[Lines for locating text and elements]
--

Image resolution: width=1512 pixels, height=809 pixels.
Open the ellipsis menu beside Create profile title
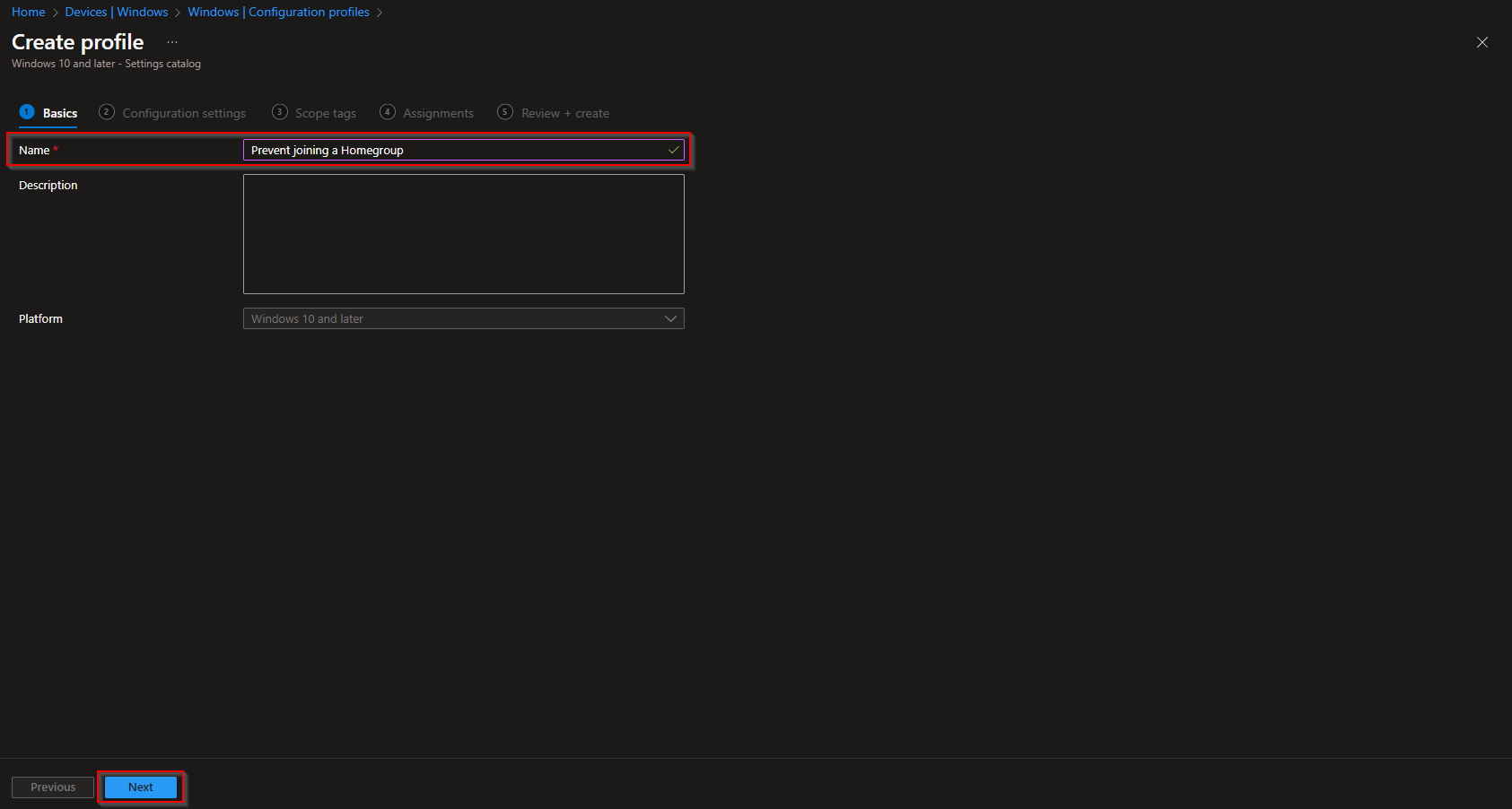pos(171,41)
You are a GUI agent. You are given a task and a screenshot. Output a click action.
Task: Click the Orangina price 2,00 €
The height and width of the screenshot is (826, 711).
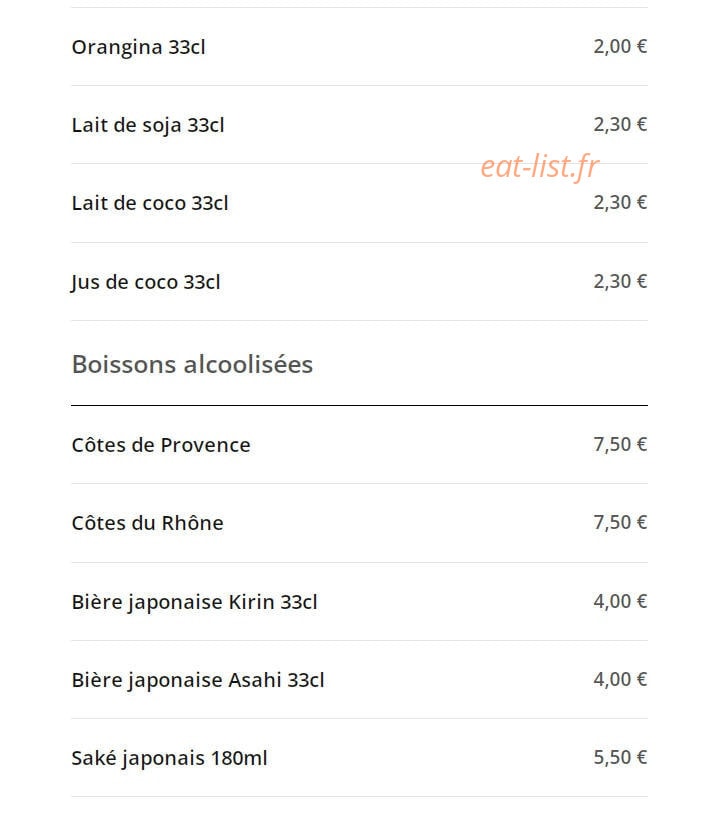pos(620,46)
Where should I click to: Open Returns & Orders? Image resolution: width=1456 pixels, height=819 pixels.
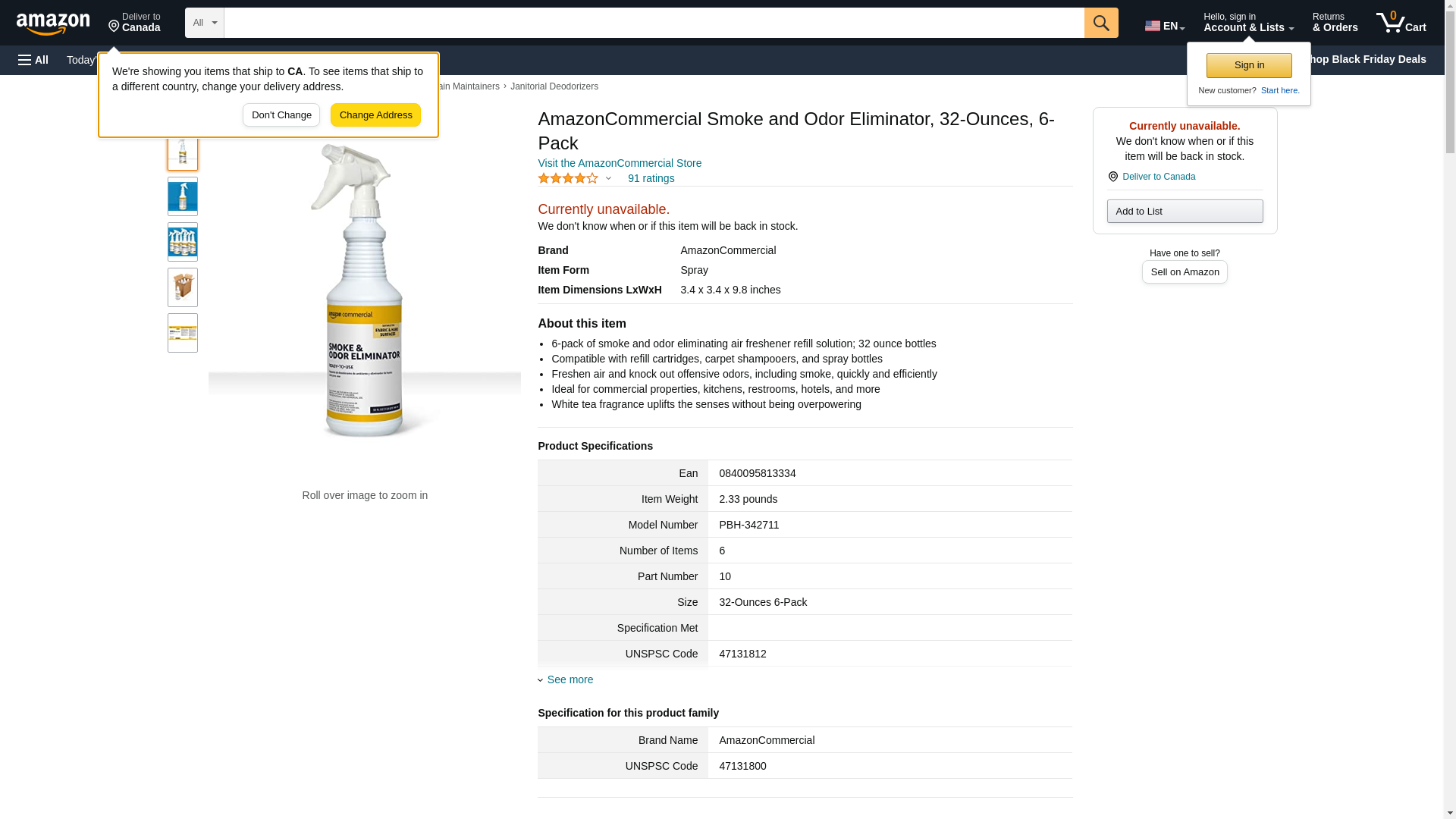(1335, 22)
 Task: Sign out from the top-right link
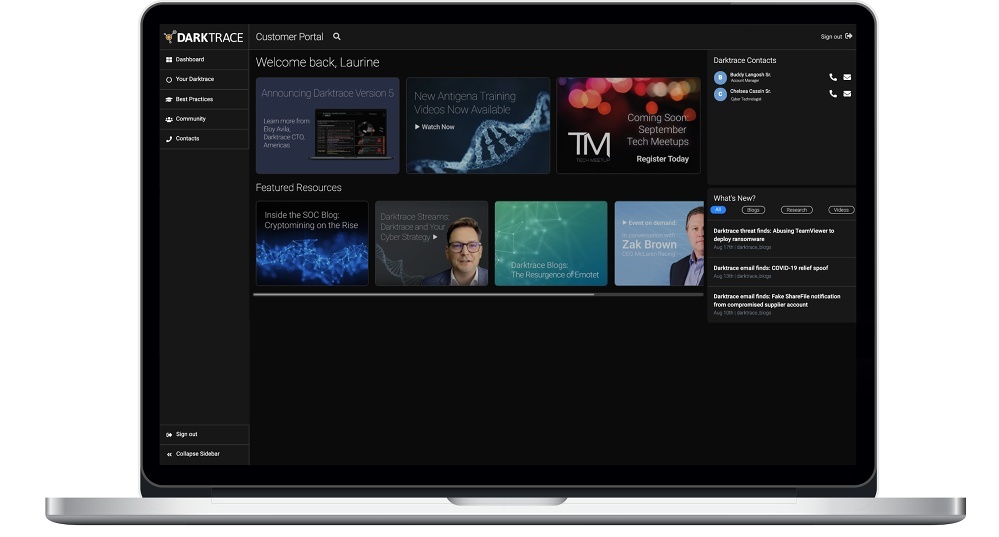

--

GIVEN INSTRUCTION: Please rescale all the lines above, writing out each one again with its request, and multiply every coordinate in the answers by 0.95, rounding to whole numbers with halves going up. Leave the pictures out of your answer.

TASK OUTPUT:
Image resolution: width=1512 pixels, height=809 pixels.
Open the ellipsis menu beside Create profile title
pos(162,39)
You are a GUI agent. You are given a task and a screenshot. Output a click action.
Task: Click the Orangina price 2,00 €
The height and width of the screenshot is (826, 711).
pos(589,44)
Where should I click to: Open Returns & Orders? Image resolution: width=1456 pixels, height=819 pixels.
(1268, 21)
 Task: Sign out from the top-right link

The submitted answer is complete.